§ What to produce: When you spot the word "chevron" in a line of the data below, copy that line.

§ Records shown:

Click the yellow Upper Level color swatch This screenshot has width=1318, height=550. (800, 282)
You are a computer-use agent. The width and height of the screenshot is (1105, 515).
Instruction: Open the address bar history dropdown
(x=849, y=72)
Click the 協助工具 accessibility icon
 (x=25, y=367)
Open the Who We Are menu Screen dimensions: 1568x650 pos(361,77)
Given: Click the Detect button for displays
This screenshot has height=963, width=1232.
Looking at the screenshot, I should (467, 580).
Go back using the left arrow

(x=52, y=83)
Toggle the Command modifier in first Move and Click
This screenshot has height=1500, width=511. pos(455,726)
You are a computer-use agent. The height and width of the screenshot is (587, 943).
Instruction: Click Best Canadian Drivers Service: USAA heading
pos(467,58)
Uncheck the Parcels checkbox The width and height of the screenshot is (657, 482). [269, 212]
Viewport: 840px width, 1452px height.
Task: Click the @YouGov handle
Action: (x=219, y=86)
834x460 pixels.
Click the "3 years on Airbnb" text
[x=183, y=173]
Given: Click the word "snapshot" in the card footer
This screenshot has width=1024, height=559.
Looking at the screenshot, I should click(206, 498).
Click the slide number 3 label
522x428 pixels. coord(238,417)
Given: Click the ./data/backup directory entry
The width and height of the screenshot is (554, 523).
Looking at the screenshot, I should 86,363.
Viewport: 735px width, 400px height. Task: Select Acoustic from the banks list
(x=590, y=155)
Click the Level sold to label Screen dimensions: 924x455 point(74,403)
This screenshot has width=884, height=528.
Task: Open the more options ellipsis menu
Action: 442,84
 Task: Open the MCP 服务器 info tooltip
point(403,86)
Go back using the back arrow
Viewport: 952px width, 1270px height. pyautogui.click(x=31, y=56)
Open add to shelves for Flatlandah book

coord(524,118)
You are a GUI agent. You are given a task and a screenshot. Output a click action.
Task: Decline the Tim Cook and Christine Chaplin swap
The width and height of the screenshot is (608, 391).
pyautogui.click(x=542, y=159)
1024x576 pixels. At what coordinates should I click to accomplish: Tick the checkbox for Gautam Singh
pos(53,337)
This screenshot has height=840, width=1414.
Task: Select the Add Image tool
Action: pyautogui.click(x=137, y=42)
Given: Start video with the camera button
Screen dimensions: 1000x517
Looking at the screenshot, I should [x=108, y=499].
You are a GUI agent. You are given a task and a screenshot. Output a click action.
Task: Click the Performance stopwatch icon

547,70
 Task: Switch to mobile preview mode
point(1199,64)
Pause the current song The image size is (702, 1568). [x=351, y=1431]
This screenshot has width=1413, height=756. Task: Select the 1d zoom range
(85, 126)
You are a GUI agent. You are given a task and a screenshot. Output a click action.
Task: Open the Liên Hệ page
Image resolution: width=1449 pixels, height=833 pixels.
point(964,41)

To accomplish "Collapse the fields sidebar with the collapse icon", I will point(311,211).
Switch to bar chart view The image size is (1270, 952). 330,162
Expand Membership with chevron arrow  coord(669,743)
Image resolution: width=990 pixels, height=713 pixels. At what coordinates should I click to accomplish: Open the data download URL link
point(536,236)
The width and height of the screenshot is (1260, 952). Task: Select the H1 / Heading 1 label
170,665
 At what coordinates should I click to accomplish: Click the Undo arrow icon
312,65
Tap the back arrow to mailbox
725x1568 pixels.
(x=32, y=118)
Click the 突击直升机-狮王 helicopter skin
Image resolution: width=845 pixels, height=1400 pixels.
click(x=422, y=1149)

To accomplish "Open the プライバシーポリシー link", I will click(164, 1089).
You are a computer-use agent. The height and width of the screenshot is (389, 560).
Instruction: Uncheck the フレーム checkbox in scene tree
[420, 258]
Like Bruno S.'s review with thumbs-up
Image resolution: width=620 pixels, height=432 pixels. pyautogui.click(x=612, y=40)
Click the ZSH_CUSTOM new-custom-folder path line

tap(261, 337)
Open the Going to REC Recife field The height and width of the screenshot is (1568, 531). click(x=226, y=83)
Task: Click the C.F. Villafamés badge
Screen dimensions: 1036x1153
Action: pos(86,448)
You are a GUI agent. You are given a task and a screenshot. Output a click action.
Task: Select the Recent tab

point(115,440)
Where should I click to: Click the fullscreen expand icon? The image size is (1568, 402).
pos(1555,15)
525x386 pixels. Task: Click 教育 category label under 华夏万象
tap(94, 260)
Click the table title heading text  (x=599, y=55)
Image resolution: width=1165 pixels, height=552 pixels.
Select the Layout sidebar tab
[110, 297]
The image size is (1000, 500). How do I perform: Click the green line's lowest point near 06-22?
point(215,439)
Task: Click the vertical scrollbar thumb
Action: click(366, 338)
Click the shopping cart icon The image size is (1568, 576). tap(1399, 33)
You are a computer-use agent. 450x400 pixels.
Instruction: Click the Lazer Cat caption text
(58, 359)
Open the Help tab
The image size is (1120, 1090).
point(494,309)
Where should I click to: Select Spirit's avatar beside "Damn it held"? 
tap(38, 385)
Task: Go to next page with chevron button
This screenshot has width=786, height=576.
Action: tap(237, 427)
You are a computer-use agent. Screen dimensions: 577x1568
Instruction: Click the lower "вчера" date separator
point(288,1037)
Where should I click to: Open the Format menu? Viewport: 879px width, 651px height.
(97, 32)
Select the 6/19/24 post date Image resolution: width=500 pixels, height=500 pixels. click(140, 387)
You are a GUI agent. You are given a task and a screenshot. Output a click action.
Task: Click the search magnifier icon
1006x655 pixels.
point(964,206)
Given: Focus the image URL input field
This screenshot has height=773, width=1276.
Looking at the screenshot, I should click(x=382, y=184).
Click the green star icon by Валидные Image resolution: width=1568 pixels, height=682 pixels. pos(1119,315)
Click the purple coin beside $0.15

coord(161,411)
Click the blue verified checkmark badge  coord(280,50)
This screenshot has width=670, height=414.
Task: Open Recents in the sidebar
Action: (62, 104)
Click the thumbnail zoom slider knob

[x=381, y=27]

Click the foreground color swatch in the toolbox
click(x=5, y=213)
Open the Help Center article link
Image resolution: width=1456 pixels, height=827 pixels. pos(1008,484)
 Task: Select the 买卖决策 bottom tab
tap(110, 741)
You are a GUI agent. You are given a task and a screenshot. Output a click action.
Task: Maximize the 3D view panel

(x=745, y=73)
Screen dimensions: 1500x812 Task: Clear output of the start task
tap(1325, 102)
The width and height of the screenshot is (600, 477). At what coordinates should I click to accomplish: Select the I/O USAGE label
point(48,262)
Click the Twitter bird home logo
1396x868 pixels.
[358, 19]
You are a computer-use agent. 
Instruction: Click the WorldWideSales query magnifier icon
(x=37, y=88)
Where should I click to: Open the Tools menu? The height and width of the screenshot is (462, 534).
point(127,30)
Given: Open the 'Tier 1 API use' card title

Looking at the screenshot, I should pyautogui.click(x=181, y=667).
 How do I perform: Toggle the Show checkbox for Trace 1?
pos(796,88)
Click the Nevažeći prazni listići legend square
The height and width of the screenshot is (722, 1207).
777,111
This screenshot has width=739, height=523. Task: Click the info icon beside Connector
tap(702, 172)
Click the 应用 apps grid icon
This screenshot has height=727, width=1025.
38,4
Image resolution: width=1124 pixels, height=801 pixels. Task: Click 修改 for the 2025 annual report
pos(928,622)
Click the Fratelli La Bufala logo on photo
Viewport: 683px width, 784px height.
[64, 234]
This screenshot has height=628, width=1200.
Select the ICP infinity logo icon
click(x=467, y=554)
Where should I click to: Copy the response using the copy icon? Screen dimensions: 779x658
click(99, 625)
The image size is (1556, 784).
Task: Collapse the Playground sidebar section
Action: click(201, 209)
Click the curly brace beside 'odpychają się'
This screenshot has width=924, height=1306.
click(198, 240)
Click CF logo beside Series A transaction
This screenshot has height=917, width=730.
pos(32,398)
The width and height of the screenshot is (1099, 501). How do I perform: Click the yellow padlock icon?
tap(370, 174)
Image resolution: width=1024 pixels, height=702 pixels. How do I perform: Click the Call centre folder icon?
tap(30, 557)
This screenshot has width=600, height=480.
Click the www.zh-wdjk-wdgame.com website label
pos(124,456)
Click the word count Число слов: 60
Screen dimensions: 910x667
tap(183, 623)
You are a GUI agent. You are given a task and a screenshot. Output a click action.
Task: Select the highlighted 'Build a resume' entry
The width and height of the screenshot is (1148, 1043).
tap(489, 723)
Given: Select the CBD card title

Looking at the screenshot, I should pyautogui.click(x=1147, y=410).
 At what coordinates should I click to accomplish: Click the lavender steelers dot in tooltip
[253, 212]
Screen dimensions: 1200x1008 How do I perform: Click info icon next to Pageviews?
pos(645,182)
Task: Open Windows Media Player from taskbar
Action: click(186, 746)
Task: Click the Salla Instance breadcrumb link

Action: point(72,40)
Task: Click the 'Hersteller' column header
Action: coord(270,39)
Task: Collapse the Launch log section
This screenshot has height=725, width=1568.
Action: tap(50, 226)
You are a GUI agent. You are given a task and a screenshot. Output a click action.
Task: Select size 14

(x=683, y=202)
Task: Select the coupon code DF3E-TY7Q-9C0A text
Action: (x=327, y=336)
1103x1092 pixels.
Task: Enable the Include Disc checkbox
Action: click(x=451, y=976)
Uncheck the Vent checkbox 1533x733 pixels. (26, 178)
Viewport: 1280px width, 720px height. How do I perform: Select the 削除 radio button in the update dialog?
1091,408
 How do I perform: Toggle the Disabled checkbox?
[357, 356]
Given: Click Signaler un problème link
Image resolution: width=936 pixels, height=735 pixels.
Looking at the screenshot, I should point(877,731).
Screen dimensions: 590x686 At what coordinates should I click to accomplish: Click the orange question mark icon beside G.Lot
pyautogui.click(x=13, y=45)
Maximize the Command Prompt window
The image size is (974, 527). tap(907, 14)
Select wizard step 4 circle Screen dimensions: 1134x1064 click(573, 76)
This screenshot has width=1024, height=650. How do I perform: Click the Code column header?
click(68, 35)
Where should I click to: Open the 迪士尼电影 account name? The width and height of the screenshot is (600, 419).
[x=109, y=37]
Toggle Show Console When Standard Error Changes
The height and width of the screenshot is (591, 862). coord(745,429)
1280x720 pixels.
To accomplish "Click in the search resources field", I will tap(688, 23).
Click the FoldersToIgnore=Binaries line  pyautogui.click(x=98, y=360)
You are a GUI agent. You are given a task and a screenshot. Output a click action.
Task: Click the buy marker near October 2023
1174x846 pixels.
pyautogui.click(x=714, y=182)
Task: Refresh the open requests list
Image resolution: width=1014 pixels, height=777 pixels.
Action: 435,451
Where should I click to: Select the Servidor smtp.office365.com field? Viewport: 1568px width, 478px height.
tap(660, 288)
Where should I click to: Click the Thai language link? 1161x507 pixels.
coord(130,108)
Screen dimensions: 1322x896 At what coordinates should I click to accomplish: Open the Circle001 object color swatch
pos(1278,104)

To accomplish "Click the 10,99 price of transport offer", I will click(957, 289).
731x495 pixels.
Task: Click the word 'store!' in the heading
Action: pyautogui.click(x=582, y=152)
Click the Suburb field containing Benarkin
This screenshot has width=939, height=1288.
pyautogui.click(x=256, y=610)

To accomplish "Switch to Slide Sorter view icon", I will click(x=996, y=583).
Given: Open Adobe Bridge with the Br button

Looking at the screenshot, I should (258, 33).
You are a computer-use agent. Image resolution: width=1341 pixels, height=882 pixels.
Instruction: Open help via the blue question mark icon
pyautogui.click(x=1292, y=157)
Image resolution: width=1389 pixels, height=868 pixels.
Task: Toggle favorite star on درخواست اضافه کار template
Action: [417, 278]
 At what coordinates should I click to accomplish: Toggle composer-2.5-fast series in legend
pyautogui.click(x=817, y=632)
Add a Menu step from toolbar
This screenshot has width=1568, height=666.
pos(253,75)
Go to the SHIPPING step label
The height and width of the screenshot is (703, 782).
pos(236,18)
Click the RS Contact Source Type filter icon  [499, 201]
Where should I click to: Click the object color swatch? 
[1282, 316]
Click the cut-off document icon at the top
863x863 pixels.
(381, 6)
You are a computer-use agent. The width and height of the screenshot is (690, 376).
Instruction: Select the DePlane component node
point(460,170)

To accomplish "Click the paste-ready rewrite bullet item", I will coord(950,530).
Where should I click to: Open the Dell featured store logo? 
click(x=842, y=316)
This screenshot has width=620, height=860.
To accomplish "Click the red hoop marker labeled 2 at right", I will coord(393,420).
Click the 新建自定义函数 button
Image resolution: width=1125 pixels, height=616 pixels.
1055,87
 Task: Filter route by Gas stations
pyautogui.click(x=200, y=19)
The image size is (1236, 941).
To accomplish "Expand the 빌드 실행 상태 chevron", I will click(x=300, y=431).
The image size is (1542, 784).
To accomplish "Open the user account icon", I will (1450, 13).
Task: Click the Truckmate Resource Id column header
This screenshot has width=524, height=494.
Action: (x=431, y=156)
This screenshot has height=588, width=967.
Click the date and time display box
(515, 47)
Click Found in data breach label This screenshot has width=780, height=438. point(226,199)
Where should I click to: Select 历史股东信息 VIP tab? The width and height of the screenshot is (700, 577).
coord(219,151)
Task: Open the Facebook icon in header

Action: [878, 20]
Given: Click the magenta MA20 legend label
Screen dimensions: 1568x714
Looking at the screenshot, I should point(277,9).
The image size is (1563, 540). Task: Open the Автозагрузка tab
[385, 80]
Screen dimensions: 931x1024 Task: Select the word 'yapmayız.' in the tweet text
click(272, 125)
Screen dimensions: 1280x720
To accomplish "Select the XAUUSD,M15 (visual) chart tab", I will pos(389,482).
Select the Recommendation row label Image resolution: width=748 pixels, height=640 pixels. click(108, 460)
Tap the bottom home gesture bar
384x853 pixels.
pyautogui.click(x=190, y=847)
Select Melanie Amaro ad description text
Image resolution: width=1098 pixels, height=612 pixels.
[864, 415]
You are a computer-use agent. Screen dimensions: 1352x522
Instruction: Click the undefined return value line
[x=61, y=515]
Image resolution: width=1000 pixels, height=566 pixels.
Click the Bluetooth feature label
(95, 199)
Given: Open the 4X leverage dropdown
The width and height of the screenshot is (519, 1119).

§ Task solution:
Expand Membership with chevron arrow  coord(669,743)
Task: Go to next page with chevron button
To accomplish "Expand the 빌드 실행 상태 chevron", I will click(x=300, y=431).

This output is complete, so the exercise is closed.